Commissioner Steve Champion made it clear that he stands with the majority voters. “The constitution says ‘We the people’, and we the people spoke. They voted seventy percent. Who are we to tell the people, ‘we’re going to put it on hold for a year.’” Champion, who is a member of the Hernando County Chamber of Commerce, had some harsh words for the Chamber, saying, “Who is the Chamber to come forward and say that they’re not for a (legal) business opening that the voters voted for? I don’t like the Chamber involved in stuff like this … I think you should stay out of things like this.”
“First and foremost, I am in favor of Home Rule,” began Commissioner John Allocco. “I believe the founders of this country when they talked about a small, responsive government … they were talking about getting as close as you can to the problem, in this case, the county.” However Allocco said “I believe that the state legislature has had long enough to come up with a reasonable solution.

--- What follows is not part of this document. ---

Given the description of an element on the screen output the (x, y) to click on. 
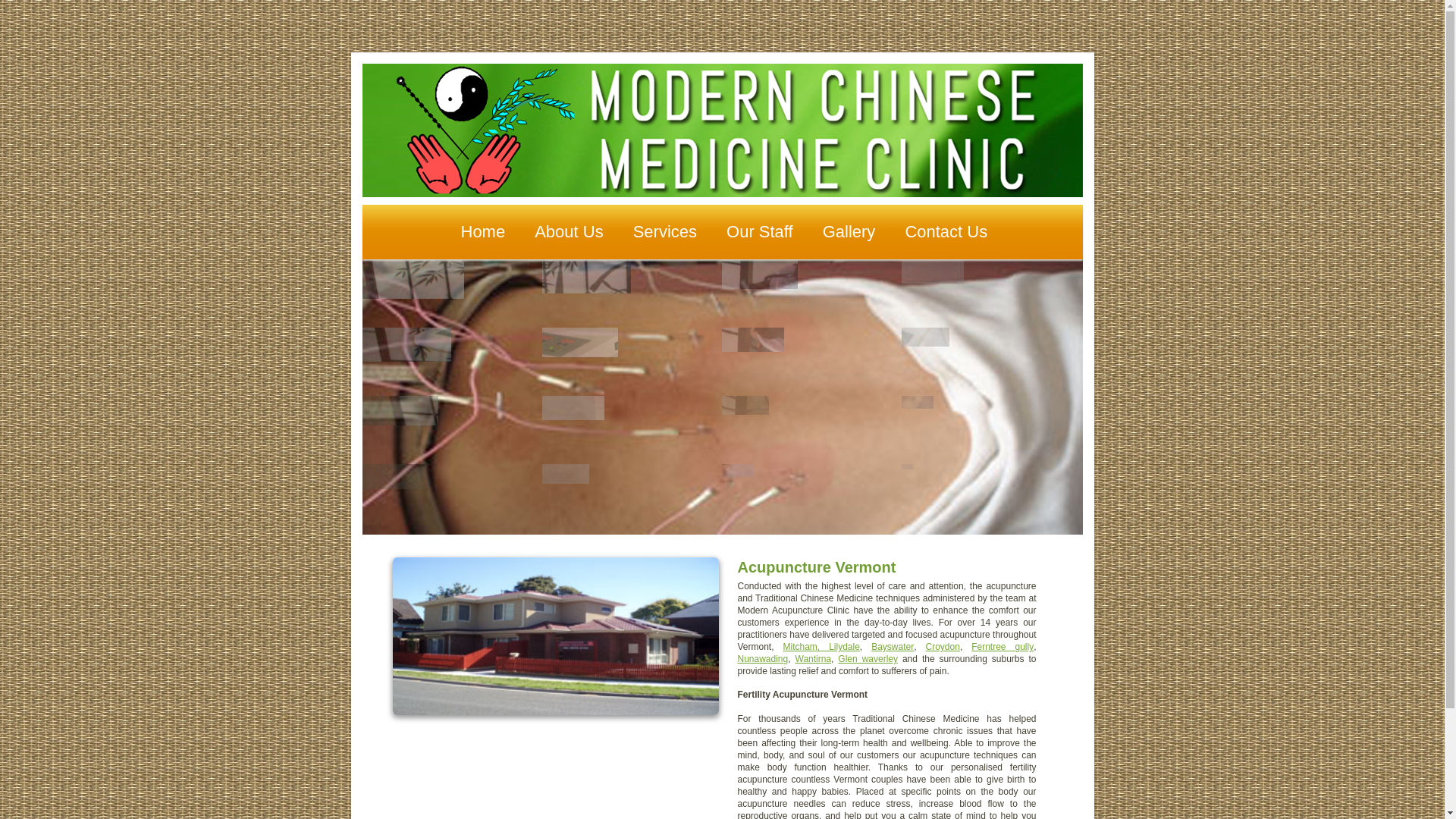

I believe that solution is reasonable.” Of citing the opioid crisis as a basis for the fear of local dispensaries, Allocco said, “The reason why we have the opioid crisis was because the federal government did not hold feet to the fire with the legislation they had in place for the distributors.”
Commissioner Nick Nicholson agreed with his fellow board members, saying “One thing that makes me mad is that … (politicians) go to Tallahassee and to Washington DC, and the people overwhelmingly vote in favor of doing something by a large margin, and (politicians) ... just ignore the people.” Nicholson also said, “How many overdoses do you hear about and people dying from opioids? Not medical marijuana.”
Since the discussion focused mostly on the portion of the state statute that would allow for counties to ban cultivation and dispensing facilities outright, County Attorney Garth Coller and Assistant County Administrator Ron Pianta reviewed the language of the repeal ordinance, and concluded that any ordinance to ban facilities would need to take place in a separate agenda item in a future meeting. This hearing was the first of two public hearings to only repeal the May 2016 county ordinance to regulate such facilities.
Chairman Wayne Dukes added that the commission has a voice, and can lobby state representatives should the new constitutional amendment prove problematic. “I think that’s our job. We’re on the ground with the Sheriff’s department and health department, and various agencies as we see this progress.”
The motion to repeal Ordinance 2016-05 came from Commissioner Champion, and seconded by Commissioner Nicholson. The motion carried 5-0.